You need less computational capacity: in the majority of cases there's no need to apply the server-side analyses and fewer requests are being sent back and forth. On Android, only 8-9% of analyses require an additional server check, on iOS, it's 4.5-5.5%.
The accuracy is similar to the one of the server-based analysis: if the on-device analysis result is uncertain, the server analysis is launched. We offer the hybrid analysis as one of the default analysis modes, but you can also implement your own logic of hybrid analysis by combining the server-based and on-device analyses in your code.
Since the 8.3.0 release, you get the analysis result faster, and less data will be transmitted (by up to 10 times): the on-device analysis is enough in the majority of cases so that you don’t need to upload the full video to analyze it on the server, and, therefore, don’t send or receive the additional data. The customer journey gets shorter.
The hybrid analysis has been available in our native (mobile) SDKs since 8.0.0. As we mentioned before, the server-based analysis is launched in the minority of cases, as if the analysis on your device has finished with a certain answer, there’s no need for a second check. This results in less server resources involved.
To enable hybrid mode on Android, when you launch the analysis, set Mode
to HYBRID
. To do the same on iOS, you need to set mode
to hybrid
. That’s all, as easy as falling off a log.
If you have any questions left, we’ll be happy to answer them.
This article describes the main types of analyses that Oz software is able to perform.
Liveness checks whether a person in a media is a real human.
Face Matching examines two or more media to identify similarities between the faces depicted in them.
Black list looks for resemblances between an individual featured in a media and individuals in a pre-existing photo database.
These analyses are accessible in the Oz API for both SaaS and On-Premise models. Liveness and Face Matching are also offered in the On-Device model. Please visit this page to learn more about the usage models.
The Liveness check is important to protect facial recognition from the two types of attacks.
A presentation attack, also known as a spoofing attack, refers to the attempt of an individual to deceive a facial recognition system by presenting into a camera video, photo, or any other type of media that mimics the appearance of a genuine user. These attacks can include the use of realistic masks, or involve digital manipulation with images and videos, such as deep fakes.
An injection attack is an attempt to deceive a facial recognition system by replacing physical camera input with a prerecorded image or video, or by manipulating physical camera output before it becomes input to a facial recognition. Virtual camera software is the most common tool for injection attacks.
Oz Liveness is able to detect both types of attacks. Any component can detect presentation attacks, and for injection attack detection, use Oz Liveness Web SDK. To learn about how to use Oz components to prevent attacks, check our integration quick start guides:
Once the Liveness check is finished, you can check both qualitative and quantitative analysis results.
Asking users to perform a gesture, such as smiling or turning their head, is a popular requirement when recording a Liveness video.

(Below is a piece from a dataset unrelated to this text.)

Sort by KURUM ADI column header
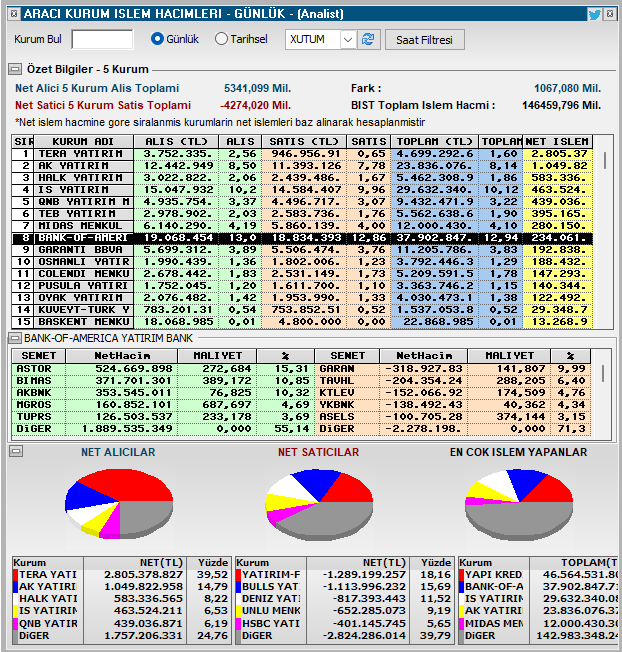This screenshot has width=622, height=652. tap(83, 141)
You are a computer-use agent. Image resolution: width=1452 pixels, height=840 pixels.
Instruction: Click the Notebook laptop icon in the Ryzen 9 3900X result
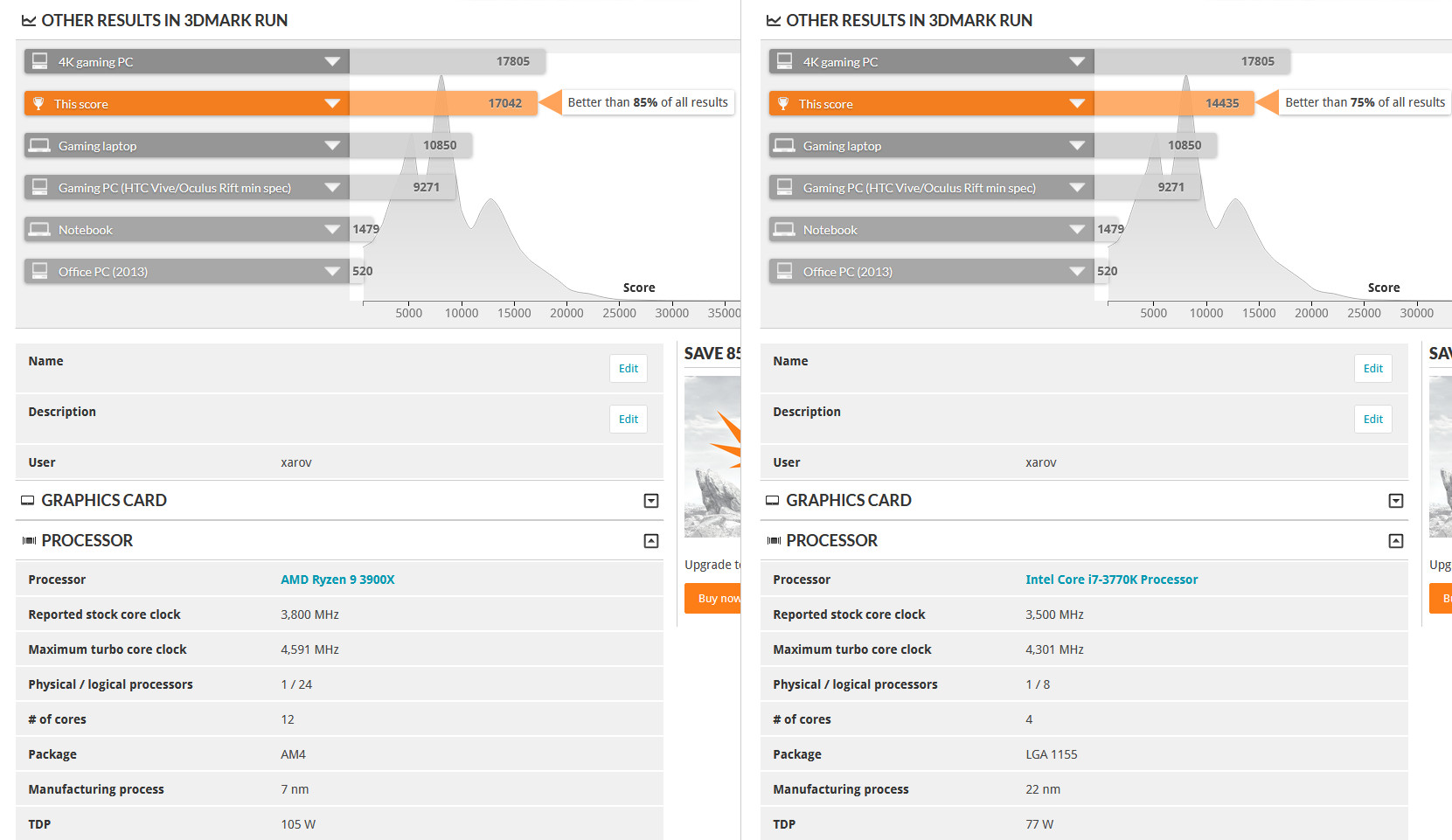39,230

With Oz Liveness Mobile and Web SDK, you can also request gestures from users. However, our Liveness check relies on other factors, analyzed by neural networks, and does not depend on gestures. For more details, please check Passive and Active Liveness.
Liveness check also can return the best shot from a video: a best-quality frame where the face is seen the most properly.
The Biometry algorithm allows comparing several media and check if the people on them are the same person or not. As sources, you can use images, videos, and scans of documents (with photo). To perform the analysis, the algorithm requires at least two media.
Wonder how to integrate face matching into your processes? Check our integration quick start guides.
In Oz API, you can configure one or more black lists, or face collections. These collections are databases of people depicted in photos. When the Black list analysis is being conducted, Oz software compares the face in a photo or video taken with faces of this pre-made database and shows whether a face exists in a collection.
For additional information, please refer to this article.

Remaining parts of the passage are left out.